> **Texto proporcionado**
******
El Tribunal Constitucional (STC 6/1981, 187/2013) ha señalado que la libertad de prensa y el pluralismo informativo son pilares esenciales del Estado de Derecho. Y la jurisprudencia del TEDH (caso «Manole c. Moldavia«, entre otros) ha declarado que el reparto arbitrario de fondos públicos entre medios puede vulnerar el artículo 10 del CEDH. Desde el punto de vista administrativo, la falta de regulación vulnera los principios del artículo 3 de la Ley 40/2015 (objetividad, eficacia, transparencia) y podría ser revisable vía contencioso-administrativa por desviación de poder.

¿Existe un derecho a recibir publicidad institucional? No. Pero sí existe un derecho a no ser discriminado arbitrariamente en su adjudicación. En otras palabras, el Gobierno puede decidir cuándo y cómo realiza campañas, pero si las realiza debe hacerlo bajo criterios generales, conocidos y aplicables a todos los potenciales destinatarios.os. Este principio se ve reforzado por el Reglamento Europeo, que establece la necesidad de mecanismos abiertos y accesibles para la asignación de estos fondos. Lo contrario supone una forma indirecta de interferencia estatal en la esfera mediática.

Implicaciones de la publicidad institucional en la protección de datos

Detrás de cada campaña institucional hay un algoritmo. Y detrás del algoritmo, una base de datos que decide, segmenta y prioriza. En la era digital, la asignación de publicidad institucional ya no es solo una cuestión de presupuestos, sino de datos, perfiles y microtargeting. El problema es que este nuevo modelo avanza sin reglas claras, sin supervisión efectiva y —lo que es peor— con un riesgo creciente de vulneración del derecho fundamental a la protección de datos. Cada vez más, los gobiernos diseñan campañas públicas que segmentan a la población por sexo, edad, territorio, intereses o historial digital. La publicidad institucional deja de ser un mensaje generalista para convertirse en una herramienta de comunicación selectiva basada en patrones de comportamiento. ¿Es lícito? ¿Está regulado? ¿Quién vigila?
******
> **Ejercicio escrito**
Extrae literalmente del texto sobre la publicidad institucional el fragmento que va desde "El Tribunal Constitucional" hasta "desviación de poder.", con ambos extremos incluidos.
******
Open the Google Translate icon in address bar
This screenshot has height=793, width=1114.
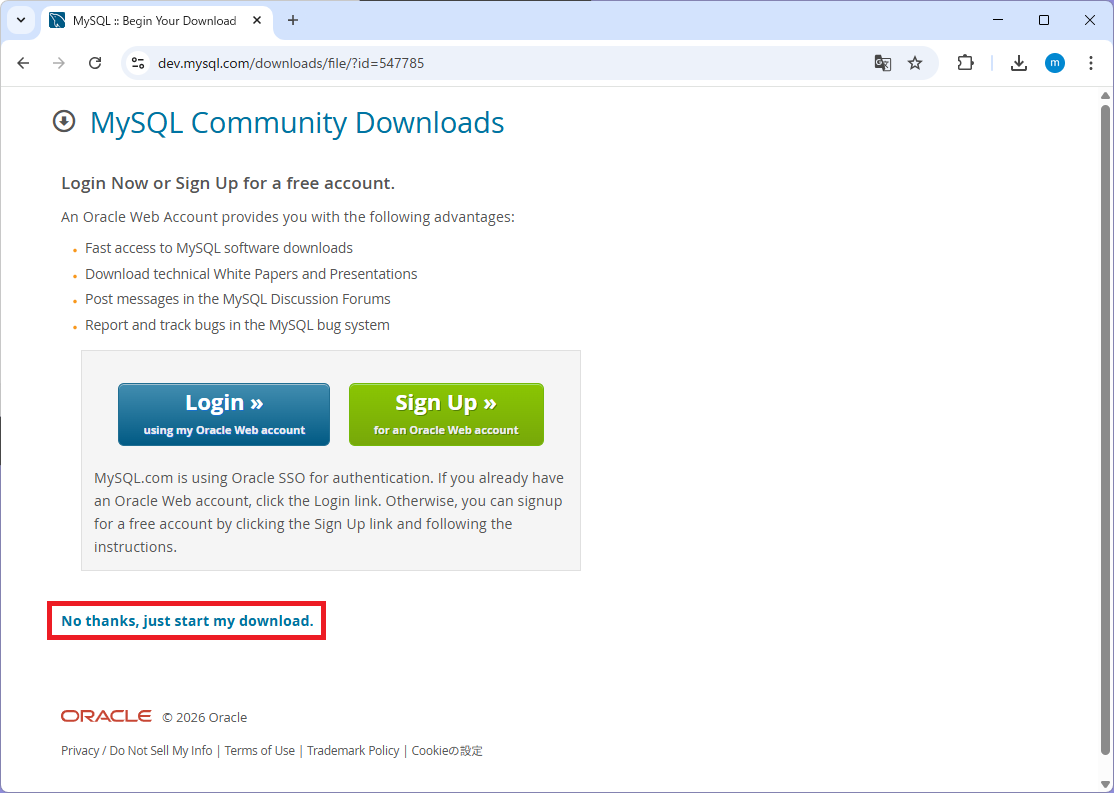(x=883, y=62)
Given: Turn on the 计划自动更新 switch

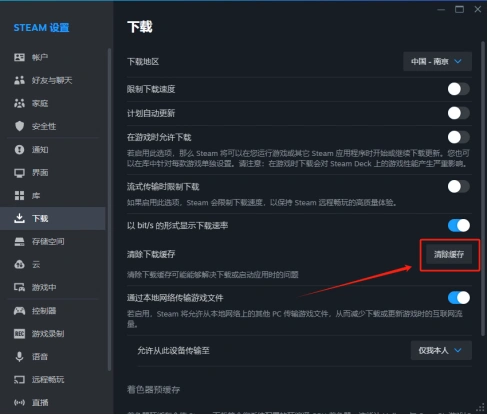Looking at the screenshot, I should (459, 113).
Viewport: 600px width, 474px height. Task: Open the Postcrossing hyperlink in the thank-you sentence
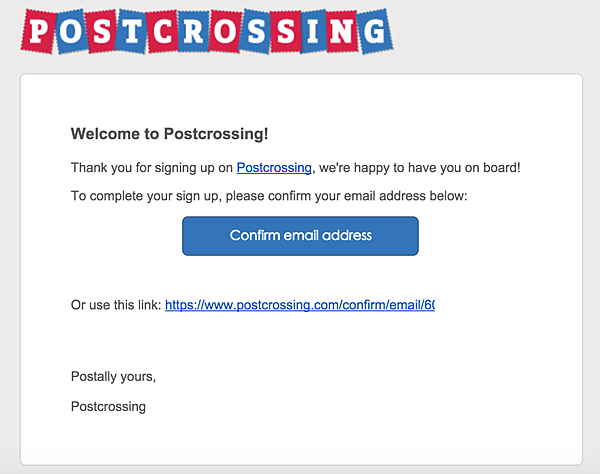pyautogui.click(x=274, y=168)
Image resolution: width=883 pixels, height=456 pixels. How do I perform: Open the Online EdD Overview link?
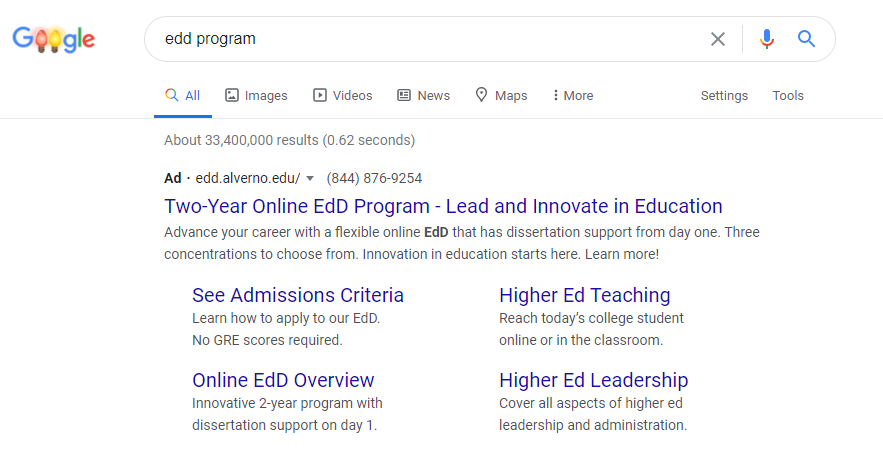click(283, 380)
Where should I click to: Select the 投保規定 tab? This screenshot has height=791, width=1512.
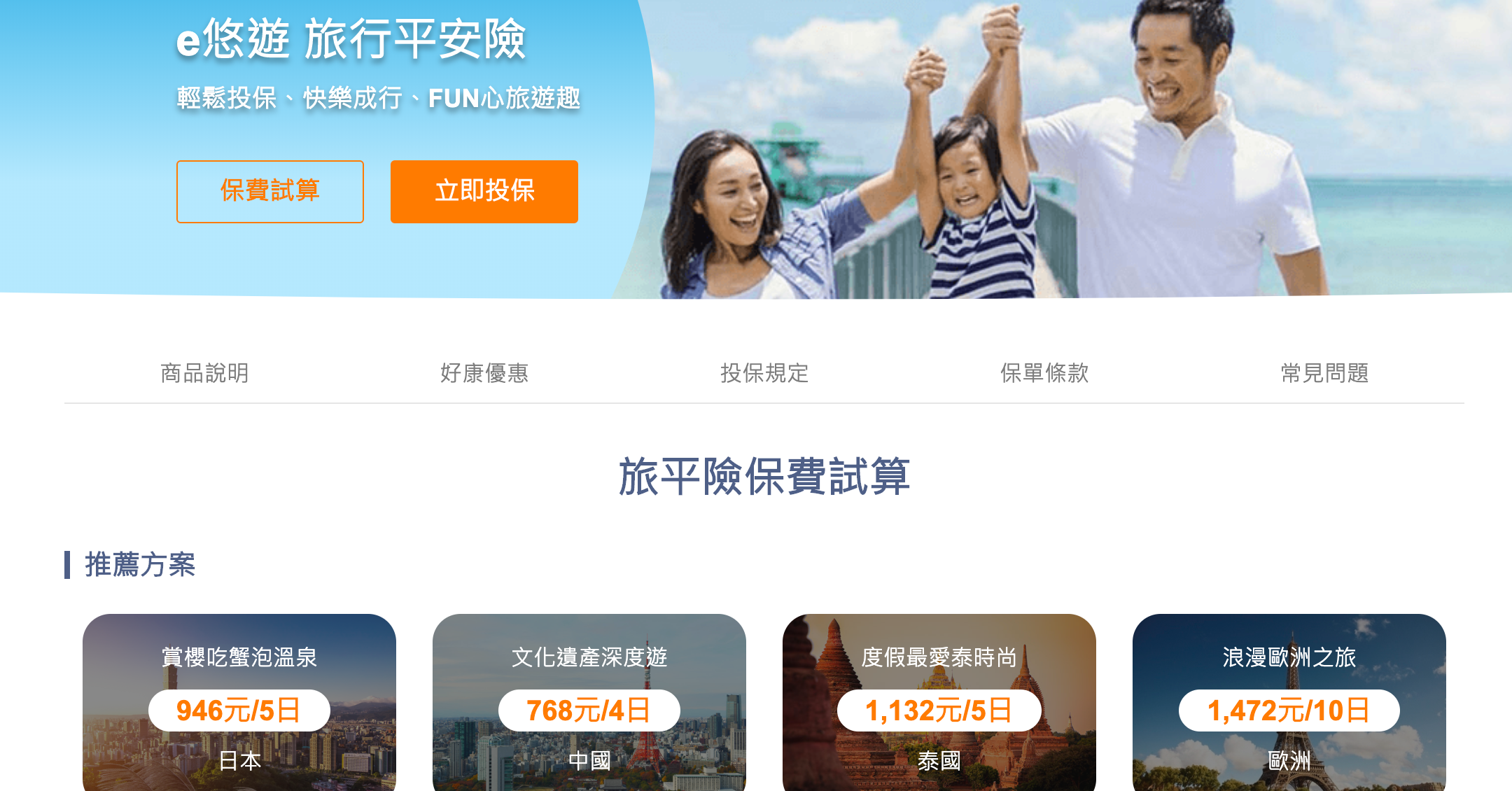pyautogui.click(x=764, y=373)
******
> **Respuesta al ejercicio**
El Tribunal Constitucional (STC 6/1981, 187/2013) ha señalado que la libertad de prensa y el pluralismo informativo son pilares esenciales del Estado de Derecho. Y la jurisprudencia del TEDH (caso «Manole c. Moldavia«, entre otros) ha declarado que el reparto arbitrario de fondos públicos entre medios puede vulnerar el artículo 10 del CEDH. Desde el punto de vista administrativo, la falta de regulación vulnera los principios del artículo 3 de la Ley 40/2015 (objetividad, eficacia, transparencia) y podría ser revisable vía contencioso-administrativa por desviación de poder.